::: GIVEN RECORDS

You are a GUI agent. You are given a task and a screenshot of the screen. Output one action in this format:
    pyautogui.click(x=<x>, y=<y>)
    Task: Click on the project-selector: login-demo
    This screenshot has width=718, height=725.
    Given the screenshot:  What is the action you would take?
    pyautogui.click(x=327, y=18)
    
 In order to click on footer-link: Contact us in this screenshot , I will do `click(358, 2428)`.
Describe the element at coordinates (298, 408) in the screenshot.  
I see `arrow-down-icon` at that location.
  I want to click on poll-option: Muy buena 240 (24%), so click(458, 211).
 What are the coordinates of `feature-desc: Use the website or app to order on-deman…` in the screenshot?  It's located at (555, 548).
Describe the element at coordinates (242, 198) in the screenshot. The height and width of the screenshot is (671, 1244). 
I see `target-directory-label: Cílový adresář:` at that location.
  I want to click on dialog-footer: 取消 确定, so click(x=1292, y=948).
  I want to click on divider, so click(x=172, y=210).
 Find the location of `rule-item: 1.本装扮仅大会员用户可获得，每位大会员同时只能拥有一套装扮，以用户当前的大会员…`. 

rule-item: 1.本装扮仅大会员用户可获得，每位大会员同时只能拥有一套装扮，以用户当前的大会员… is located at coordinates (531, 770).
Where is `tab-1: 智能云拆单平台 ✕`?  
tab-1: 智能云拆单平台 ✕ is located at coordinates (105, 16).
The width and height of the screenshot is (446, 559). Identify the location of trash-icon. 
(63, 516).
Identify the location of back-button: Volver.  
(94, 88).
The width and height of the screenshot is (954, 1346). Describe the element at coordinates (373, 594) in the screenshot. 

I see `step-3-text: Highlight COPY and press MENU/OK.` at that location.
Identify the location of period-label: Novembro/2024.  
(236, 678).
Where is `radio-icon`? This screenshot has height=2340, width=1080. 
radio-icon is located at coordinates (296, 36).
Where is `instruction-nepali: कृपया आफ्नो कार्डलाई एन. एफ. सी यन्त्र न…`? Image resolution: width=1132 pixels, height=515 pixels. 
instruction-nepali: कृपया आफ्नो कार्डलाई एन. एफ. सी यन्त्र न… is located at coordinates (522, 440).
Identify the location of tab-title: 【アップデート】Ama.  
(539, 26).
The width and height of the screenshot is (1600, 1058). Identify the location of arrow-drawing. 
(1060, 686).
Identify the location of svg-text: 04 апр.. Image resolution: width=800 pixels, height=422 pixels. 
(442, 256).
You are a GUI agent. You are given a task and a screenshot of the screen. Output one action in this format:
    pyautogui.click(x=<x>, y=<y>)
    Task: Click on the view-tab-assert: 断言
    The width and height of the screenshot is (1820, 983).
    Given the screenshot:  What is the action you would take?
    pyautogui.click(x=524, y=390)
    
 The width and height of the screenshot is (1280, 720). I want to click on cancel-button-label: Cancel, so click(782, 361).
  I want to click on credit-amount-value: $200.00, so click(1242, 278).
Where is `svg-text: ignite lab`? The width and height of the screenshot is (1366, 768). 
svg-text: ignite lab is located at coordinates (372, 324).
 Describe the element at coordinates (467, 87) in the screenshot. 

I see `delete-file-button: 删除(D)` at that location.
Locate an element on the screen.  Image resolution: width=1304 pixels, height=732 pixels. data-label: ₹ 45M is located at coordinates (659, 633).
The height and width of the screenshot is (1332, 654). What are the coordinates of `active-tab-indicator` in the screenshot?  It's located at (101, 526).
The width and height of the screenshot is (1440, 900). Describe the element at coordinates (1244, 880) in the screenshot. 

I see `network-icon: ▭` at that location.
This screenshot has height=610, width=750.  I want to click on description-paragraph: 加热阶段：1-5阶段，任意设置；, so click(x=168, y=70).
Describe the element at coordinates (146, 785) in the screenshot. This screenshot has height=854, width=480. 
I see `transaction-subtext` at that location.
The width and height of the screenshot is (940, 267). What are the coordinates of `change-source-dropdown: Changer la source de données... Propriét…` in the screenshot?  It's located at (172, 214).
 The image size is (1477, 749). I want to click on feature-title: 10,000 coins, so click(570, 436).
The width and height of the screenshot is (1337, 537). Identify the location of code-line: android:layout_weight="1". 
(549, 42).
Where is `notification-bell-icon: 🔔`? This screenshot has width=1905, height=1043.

::::::

Edit the material above so that each "Identify the location of" becomes "Find the location of", and keep every other part of the material the same.

You are a GUI agent. You are given a task and a screenshot of the screen. Output one action in this format:
    pyautogui.click(x=<x>, y=<y>)
    Task: Click on the project-selector: login-demo
    This screenshot has width=718, height=725.
    Given the screenshot:  What is the action you would take?
    pyautogui.click(x=327, y=18)
    
 In order to click on footer-link: Contact us in this screenshot , I will do `click(358, 2428)`.
Describe the element at coordinates (298, 408) in the screenshot.  
I see `arrow-down-icon` at that location.
  I want to click on poll-option: Muy buena 240 (24%), so click(458, 211).
 What are the coordinates of `feature-desc: Use the website or app to order on-deman…` in the screenshot?  It's located at (555, 548).
Describe the element at coordinates (242, 198) in the screenshot. The height and width of the screenshot is (671, 1244). 
I see `target-directory-label: Cílový adresář:` at that location.
  I want to click on dialog-footer: 取消 确定, so click(x=1292, y=948).
  I want to click on divider, so click(x=172, y=210).
 Find the location of `rule-item: 1.本装扮仅大会员用户可获得，每位大会员同时只能拥有一套装扮，以用户当前的大会员…`. 

rule-item: 1.本装扮仅大会员用户可获得，每位大会员同时只能拥有一套装扮，以用户当前的大会员… is located at coordinates (531, 770).
Where is `tab-1: 智能云拆单平台 ✕`?  
tab-1: 智能云拆单平台 ✕ is located at coordinates (105, 16).
The width and height of the screenshot is (446, 559). Find the location of trash-icon. 
(63, 516).
Find the location of back-button: Volver.  
(94, 88).
The width and height of the screenshot is (954, 1346). Describe the element at coordinates (373, 594) in the screenshot. 

I see `step-3-text: Highlight COPY and press MENU/OK.` at that location.
Find the location of period-label: Novembro/2024.  
(236, 678).
Where is `radio-icon`? This screenshot has height=2340, width=1080. 
radio-icon is located at coordinates (296, 36).
Where is `instruction-nepali: कृपया आफ्नो कार्डलाई एन. एफ. सी यन्त्र न…`? Image resolution: width=1132 pixels, height=515 pixels. 
instruction-nepali: कृपया आफ्नो कार्डलाई एन. एफ. सी यन्त्र न… is located at coordinates (522, 440).
Find the location of tab-title: 【アップデート】Ama.  
(539, 26).
The width and height of the screenshot is (1600, 1058). Find the location of arrow-drawing. 
(1060, 686).
Find the location of svg-text: 04 апр.. Image resolution: width=800 pixels, height=422 pixels. 
(442, 256).
You are a GUI agent. You are given a task and a screenshot of the screen. Output one action in this format:
    pyautogui.click(x=<x>, y=<y>)
    Task: Click on the view-tab-assert: 断言
    The width and height of the screenshot is (1820, 983).
    Given the screenshot:  What is the action you would take?
    pyautogui.click(x=524, y=390)
    
 The width and height of the screenshot is (1280, 720). I want to click on cancel-button-label: Cancel, so click(782, 361).
  I want to click on credit-amount-value: $200.00, so click(1242, 278).
Where is `svg-text: ignite lab`? The width and height of the screenshot is (1366, 768). 
svg-text: ignite lab is located at coordinates (372, 324).
 Describe the element at coordinates (467, 87) in the screenshot. 

I see `delete-file-button: 删除(D)` at that location.
Locate an element on the screen.  Image resolution: width=1304 pixels, height=732 pixels. data-label: ₹ 45M is located at coordinates (659, 633).
The height and width of the screenshot is (1332, 654). What are the coordinates of `active-tab-indicator` in the screenshot?  It's located at (101, 526).
The width and height of the screenshot is (1440, 900). Describe the element at coordinates (1244, 880) in the screenshot. 

I see `network-icon: ▭` at that location.
This screenshot has height=610, width=750.  I want to click on description-paragraph: 加热阶段：1-5阶段，任意设置；, so click(x=168, y=70).
Describe the element at coordinates (146, 785) in the screenshot. This screenshot has height=854, width=480. 
I see `transaction-subtext` at that location.
The width and height of the screenshot is (940, 267). What are the coordinates of `change-source-dropdown: Changer la source de données... Propriét…` in the screenshot?  It's located at (172, 214).
 The image size is (1477, 749). I want to click on feature-title: 10,000 coins, so click(570, 436).
The width and height of the screenshot is (1337, 537). Find the location of code-line: android:layout_weight="1". 
(549, 42).
Where is `notification-bell-icon: 🔔`? This screenshot has width=1905, height=1043.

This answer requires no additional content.